■ **TEXT TO READ**

* Begin *

For project-specific dynamic-import patterns, two abstract bases ship as scaffolding that subclasses configure in 4-5 lines:

Abstract base Use it for
DecoratedDeclPlugin "Find decorated decls in files matching a search path." Subclass with package_prefix, decorator_module, decorator_names, constructor_names. Pure observe-time.
LiteralListPlugin "Read <owner>.<var> = ['fqn', ...] and treat each entry as alive." Subclass with owner_fqname, variable_name. observe parses and caches; finalize only does graph lookups.

Both bases require subclasses to set name (a unique identifier for the cache namespace) and version (a Unix epoch int — bump it to the current epoch when the subclass's config changes). For example:

from dataclasses import dataclass
from dead_cst import LiteralListPlugin

@dataclass(kw_only=True)
class MyInternalModulesPlugin(LiteralListPlugin):
    owner_fqname: str = "myapp.config"
    variable_name: str = "INTERNAL_MODULES"
    name: str = "my_internal_modules"
    version: int = 1700000000

Write your own from scratch by implementing the EdgePlugin protocol (name, version, observe, finalize); register under the dead_cst.plugins entry-point group for CLI discovery.

Path resolution is similarly pluggable. PathResolver implementations return a {base: [dep_paths]} map to feed build_symbol_graph. Builtins: VenvResolver, PyprojectResolver, UvWorkspaceResolver (parses uv.lock to discover workspace members and their inter-member dep edges). Third-party resolvers register under dead_cst.resolvers.

* End *

■ **ROWS**
* Begin *

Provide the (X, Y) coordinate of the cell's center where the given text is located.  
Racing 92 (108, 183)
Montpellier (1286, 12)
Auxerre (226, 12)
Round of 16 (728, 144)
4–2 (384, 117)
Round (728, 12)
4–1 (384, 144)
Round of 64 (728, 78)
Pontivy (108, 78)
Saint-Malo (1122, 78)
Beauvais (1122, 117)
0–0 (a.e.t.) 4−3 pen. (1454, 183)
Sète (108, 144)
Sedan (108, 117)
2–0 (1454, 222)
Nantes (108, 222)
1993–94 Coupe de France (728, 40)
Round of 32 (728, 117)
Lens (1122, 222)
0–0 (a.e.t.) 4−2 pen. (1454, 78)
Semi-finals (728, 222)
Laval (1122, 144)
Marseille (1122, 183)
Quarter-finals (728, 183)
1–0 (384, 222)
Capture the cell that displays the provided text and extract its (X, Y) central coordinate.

* End *
* Begin *

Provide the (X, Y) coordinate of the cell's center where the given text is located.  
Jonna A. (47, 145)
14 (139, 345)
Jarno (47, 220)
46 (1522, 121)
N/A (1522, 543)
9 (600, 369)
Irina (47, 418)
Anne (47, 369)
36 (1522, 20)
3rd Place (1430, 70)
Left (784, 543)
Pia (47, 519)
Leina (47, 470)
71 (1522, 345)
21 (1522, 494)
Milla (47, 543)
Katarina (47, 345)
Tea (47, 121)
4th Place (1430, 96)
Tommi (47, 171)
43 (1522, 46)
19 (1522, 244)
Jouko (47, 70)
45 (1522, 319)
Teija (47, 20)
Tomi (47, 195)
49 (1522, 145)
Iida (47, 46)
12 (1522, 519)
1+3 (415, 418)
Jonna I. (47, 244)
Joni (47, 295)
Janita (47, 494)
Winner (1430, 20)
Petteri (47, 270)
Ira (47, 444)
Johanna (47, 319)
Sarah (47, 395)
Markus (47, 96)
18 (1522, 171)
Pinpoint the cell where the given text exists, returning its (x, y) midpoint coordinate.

* End *

■ **SET TASK A**
According to the text on dead_cst plugins, what two attributes must subclasses of both abstract bases set, and what role does the text give each one?
■ **SET TASK B**
Carry on the text about dead_cst plugins and path resolvers from the point where it stops.

■ **WRITTEN RESPONSE A**
Subclasses must set name and version. The name serves as a unique identifier for the cache namespace, and the version is a Unix epoch integer that should be bumped to the current epoch whenever the subclass's configuration changes.

■ **WRITTEN RESPONSE B**
Unreachable-code detection is pluggable through the UnreachableRegionDetector protocol. build_symbol_graph accepts an unreachable_detector whose find_regions(wrapper) -> list[CodeRange] is invoked once per file. The built-in DefaultUnreachableRegionDetector covers three things out of the box:

  • Literal truthiness on every if / while test (e.g. if False: always-dead body, if True: ... else: ... always-dead else).
  • Fixpoint constant folding over simple Name = literal (and Name: T = literal) assignments. Chains like foo = False; bar = foo or False; if bar: ... resolve to dead because each fixpoint pass propagates one more level of indirection.
  • Post-terminator regions inside every suite. Statements after an unconditional return / raise / break / continue / assert <statically-falsy> in the same suite are marked dead. Suite-relative, so a raise in a try body kills only the rest of the try body — the except handler still runs on its own path.

To layer in domain knowledge — e.g. config flags whose values are fixed in production — subclass and override resolve(self, expr) -> bool | None. The override gets first crack at every non-keyword expression in every if / while / assert test and every foldable assignment RHS; returning None defers to the built-in literal handling. Constants resolved this way flow through the same fixpoint loop as Name = literal bindings, so a single high-level decision propagates through chains:

from dataclasses import dataclass

import libcst as cst
from dead_cst import build_symbol_graph
from dead_cst._branches import DefaultUnreachableRegionDetector

@dataclass(frozen=True)
class FlagAwareDetector(DefaultUnreachableRegionDetector):
    # name/version satisfy the Cacheable contract -- bump version when
    # the override's logic changes so stale per-file payloads rebuild
    # automatically.
    name: str = "flag_aware"
    version: int = 1700000000

    def resolve(self, expr: cst.BaseExpression) -> bool | None:
        # The override is consulted recursively, so guard with an early
        # isinstance check to keep it cheap.
        if (
            isinstance(expr, cst.Call)
            and isinstance(expr.func, cst.Name)
            and expr.func.value == "check_flag"
            and expr.args
            and isinstance(expr.args[0].value, cst.SimpleString)
        ):
            return MIGRATIONS[expr.args[0].value.evaluated_value]
        return None

graph = build_symbol_graph({root: []}, unreachable_detector=FlagAwareDetector())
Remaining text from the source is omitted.